- Born: 11 November 1964 (age 61) Bellshill, Scotland
- Occupation: Actor
- Years active: 1982–present
- Website: www.seanokane.com

= Sean O'Kane =

Scottish actor

Sean O'Kane (born 11 November 1964) is a Scottish actor.

== Career ==
Sean O'Kane grew up in Cambuslang near Glasgow, in a family with eleven siblings. He was interested in acting as a child, then at the age of 19, after a stint in the Territorial Army, O'Kane left the country. He took on stunt work, modeling and acting in student films, and arrived in Hollywood in the early 1980s. His first role was as Precinct cop Det. McKenzie on Cagney and Lacey.
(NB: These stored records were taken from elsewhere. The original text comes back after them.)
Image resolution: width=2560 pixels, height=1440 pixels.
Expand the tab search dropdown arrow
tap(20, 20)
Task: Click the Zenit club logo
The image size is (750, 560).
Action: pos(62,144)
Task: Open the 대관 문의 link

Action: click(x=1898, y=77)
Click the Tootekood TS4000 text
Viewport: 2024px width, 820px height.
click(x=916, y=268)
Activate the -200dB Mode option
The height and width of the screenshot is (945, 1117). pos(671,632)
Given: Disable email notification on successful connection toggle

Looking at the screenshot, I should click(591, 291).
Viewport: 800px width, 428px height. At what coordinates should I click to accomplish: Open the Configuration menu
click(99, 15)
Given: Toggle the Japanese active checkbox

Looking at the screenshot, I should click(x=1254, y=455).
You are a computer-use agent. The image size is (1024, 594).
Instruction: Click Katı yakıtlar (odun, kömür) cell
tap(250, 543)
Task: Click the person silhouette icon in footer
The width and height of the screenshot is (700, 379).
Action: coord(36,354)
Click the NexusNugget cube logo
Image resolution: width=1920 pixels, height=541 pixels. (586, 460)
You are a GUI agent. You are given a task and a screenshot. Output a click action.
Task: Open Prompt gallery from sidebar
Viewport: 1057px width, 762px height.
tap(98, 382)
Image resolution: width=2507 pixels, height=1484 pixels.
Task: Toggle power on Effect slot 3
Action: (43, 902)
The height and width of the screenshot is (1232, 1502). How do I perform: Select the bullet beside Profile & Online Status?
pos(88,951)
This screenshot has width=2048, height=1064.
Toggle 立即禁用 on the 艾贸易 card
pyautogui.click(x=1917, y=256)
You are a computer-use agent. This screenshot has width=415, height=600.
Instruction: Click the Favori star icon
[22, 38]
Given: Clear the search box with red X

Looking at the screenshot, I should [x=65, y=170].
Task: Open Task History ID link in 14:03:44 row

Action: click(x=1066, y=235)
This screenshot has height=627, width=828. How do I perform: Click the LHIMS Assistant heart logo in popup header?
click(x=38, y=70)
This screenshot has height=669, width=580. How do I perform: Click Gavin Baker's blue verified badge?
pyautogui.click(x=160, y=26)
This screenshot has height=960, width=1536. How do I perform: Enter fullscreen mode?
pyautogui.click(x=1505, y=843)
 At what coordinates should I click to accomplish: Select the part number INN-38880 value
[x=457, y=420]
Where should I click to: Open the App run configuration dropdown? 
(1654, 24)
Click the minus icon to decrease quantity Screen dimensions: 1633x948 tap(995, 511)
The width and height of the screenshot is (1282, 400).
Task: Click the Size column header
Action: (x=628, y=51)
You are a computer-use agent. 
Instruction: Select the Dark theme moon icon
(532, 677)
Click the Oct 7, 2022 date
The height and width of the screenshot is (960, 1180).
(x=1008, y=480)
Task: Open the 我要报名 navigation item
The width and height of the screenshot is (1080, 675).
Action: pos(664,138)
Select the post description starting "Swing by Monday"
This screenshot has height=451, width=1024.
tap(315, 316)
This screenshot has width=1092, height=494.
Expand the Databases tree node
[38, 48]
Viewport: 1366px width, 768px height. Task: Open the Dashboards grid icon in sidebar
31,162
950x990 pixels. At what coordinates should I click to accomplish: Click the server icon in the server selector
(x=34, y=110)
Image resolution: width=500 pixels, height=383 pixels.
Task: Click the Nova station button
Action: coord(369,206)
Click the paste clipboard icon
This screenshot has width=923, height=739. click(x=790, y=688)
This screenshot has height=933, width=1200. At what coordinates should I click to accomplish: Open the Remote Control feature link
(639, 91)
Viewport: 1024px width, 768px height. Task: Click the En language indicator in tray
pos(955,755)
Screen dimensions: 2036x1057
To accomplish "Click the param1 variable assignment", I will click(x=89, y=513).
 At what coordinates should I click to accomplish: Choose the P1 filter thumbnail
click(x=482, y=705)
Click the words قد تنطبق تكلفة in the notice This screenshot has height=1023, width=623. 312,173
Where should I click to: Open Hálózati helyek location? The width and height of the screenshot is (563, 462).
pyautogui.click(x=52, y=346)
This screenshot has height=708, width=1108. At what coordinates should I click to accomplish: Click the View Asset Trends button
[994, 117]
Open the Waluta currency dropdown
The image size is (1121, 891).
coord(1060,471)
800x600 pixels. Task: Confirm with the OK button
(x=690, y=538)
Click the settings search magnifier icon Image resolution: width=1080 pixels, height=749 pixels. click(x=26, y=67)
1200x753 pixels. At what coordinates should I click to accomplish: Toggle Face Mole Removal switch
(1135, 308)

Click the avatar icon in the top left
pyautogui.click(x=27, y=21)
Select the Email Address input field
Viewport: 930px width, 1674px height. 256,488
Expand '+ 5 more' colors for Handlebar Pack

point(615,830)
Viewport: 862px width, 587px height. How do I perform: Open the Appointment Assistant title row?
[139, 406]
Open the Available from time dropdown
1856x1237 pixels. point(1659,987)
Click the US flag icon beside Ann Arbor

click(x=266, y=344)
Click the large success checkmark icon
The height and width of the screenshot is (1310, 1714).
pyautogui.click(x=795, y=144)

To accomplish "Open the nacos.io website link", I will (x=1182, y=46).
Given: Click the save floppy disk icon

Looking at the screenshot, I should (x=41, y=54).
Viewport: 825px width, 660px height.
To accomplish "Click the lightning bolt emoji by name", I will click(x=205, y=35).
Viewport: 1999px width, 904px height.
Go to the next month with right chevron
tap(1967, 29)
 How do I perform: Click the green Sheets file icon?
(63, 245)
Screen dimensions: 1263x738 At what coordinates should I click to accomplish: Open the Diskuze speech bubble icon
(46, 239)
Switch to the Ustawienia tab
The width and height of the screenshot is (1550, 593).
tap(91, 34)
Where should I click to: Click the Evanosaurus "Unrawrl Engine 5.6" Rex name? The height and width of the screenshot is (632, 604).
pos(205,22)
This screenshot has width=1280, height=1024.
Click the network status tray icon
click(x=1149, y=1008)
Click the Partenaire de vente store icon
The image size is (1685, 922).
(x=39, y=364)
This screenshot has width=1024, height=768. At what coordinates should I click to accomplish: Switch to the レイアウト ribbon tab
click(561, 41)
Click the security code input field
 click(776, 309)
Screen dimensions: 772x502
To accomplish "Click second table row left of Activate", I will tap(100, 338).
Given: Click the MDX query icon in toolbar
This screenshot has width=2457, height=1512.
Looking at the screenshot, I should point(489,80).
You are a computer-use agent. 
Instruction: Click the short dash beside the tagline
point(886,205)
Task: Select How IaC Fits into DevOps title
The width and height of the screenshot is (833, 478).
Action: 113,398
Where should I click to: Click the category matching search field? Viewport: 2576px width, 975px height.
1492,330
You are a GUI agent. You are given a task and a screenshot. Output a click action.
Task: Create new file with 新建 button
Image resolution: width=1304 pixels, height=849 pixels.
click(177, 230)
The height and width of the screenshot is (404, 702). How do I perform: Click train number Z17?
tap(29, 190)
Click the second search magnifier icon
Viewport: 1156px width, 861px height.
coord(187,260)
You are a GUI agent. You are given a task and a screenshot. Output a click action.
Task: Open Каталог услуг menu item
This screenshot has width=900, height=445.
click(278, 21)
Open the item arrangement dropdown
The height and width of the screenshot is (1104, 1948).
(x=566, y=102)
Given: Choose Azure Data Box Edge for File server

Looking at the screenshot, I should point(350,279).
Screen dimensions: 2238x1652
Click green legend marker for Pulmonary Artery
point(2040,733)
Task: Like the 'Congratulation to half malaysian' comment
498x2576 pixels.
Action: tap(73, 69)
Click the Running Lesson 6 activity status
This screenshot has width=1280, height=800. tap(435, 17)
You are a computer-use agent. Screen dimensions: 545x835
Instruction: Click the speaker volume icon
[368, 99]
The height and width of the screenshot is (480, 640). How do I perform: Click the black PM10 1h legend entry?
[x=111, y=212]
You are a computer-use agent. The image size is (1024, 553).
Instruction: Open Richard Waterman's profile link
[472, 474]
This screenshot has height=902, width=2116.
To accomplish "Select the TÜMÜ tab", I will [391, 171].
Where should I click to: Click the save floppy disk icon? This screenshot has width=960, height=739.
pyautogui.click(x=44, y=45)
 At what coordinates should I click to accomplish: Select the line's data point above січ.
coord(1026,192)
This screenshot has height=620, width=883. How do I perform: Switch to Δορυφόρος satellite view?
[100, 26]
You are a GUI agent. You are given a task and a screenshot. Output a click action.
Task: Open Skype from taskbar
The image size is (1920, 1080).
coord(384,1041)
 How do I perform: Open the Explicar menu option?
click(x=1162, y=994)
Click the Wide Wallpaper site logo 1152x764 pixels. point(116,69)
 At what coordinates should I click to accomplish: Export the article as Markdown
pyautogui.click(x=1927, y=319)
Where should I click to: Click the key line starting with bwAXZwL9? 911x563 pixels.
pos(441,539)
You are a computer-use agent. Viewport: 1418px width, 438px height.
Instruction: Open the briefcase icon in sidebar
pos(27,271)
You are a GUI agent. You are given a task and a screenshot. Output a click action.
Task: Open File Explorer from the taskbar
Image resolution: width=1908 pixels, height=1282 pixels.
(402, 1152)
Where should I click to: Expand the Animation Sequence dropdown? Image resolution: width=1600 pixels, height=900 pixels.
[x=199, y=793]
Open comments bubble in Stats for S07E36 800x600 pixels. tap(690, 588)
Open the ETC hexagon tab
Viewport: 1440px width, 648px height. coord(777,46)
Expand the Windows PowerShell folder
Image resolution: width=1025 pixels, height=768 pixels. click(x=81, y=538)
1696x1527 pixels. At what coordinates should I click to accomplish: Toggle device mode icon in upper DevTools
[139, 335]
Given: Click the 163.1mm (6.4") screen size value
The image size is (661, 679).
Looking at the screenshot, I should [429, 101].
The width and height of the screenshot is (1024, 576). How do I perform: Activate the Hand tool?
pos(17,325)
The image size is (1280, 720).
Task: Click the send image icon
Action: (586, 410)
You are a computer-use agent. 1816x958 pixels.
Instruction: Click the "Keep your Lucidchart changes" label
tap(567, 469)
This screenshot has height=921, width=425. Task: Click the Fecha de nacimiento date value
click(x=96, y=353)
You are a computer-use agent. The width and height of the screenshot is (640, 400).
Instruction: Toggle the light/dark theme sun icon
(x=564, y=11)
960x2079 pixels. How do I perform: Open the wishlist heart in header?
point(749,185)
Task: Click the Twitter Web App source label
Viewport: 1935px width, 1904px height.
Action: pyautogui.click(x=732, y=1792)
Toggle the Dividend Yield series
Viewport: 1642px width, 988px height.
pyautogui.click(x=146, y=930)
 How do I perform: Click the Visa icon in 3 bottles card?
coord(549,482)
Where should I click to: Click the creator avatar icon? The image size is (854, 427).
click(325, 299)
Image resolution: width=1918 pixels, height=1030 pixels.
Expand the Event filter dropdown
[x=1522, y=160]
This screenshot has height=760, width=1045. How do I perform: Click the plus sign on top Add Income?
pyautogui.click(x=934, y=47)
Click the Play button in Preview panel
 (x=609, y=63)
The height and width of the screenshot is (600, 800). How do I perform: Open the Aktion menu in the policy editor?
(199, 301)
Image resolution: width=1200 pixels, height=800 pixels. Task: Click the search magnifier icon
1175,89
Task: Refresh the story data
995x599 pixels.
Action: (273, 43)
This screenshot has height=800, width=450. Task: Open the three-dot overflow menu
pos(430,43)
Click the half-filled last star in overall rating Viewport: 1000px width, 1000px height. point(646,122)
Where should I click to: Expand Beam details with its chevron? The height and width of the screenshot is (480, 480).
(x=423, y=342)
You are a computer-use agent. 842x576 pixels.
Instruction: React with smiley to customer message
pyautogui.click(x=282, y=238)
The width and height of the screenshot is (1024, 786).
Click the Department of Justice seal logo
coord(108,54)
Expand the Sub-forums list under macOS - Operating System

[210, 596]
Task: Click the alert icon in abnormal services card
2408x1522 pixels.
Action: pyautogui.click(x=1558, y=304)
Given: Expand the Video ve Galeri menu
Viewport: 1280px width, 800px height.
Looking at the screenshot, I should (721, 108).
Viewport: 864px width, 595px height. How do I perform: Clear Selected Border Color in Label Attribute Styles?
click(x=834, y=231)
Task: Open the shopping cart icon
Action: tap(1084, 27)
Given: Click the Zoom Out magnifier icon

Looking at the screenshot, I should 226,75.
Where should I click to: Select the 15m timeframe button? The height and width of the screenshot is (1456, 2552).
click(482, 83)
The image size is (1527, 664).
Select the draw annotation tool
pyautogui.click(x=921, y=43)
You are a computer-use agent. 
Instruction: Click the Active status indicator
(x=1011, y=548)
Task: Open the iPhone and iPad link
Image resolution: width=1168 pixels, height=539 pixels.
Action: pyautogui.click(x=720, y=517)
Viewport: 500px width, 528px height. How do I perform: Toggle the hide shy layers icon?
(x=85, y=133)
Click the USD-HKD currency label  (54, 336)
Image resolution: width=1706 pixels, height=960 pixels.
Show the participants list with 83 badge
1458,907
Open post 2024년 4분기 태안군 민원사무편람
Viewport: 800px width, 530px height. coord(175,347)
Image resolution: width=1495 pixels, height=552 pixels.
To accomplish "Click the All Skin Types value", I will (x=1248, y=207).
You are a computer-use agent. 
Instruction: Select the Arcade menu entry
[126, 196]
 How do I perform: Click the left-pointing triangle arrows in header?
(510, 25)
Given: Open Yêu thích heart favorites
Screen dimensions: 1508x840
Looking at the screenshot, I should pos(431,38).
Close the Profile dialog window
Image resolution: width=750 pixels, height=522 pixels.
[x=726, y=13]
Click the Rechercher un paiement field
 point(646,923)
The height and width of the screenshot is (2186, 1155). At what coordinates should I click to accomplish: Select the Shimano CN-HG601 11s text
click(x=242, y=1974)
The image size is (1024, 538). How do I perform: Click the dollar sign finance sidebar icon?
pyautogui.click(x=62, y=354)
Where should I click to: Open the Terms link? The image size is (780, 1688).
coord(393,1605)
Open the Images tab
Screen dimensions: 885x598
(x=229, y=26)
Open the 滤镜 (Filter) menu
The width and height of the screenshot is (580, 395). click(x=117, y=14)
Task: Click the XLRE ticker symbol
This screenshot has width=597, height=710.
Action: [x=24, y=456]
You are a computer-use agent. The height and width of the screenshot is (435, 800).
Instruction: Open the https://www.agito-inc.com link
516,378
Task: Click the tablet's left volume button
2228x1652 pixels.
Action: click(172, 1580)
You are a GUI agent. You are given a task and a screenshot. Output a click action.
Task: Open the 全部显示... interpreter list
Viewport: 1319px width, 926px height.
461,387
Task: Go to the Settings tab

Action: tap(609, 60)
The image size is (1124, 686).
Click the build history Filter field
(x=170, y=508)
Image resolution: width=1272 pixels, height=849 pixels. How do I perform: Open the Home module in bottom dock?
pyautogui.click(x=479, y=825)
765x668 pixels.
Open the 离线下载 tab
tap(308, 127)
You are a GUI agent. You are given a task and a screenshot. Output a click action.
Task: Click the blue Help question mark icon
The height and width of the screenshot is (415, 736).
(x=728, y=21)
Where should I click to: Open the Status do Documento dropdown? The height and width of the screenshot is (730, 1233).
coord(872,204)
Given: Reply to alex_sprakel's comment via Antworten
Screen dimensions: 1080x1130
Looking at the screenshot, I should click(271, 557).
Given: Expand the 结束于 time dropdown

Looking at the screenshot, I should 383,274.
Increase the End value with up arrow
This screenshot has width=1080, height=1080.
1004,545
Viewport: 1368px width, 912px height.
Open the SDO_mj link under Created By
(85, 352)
When the cast and crew discovered his young age, and the fact that he lived in the parking lot in a truck, they took him under their wings, and O'Kane appeared in several episodes over three years, although having a thick Glasgow accent impeded his chances of speaking on the show. After laying down The Prime of Miss Jean Brodie on tape at the request of Tyne Daly, in return she encouraged the young actor to learn more accents to broaden his talents. He left the show at Christmas of 1985, after being scouted by LA Models who sent him to Europe, and for the next three years he traveled the world non-stop modeling. O'Kane landed his first leading role in the British TV game show Interceptor (1989). He went on to star and co-star in films such as Magic Island (1995), Stone Soup (1993), and TV's Dream Team (1997), Sharpe's Justice (1997) and Taggart, as well as numerous voice-overs on such films as Million Dollar Baby, Patriot Games and Blown Away.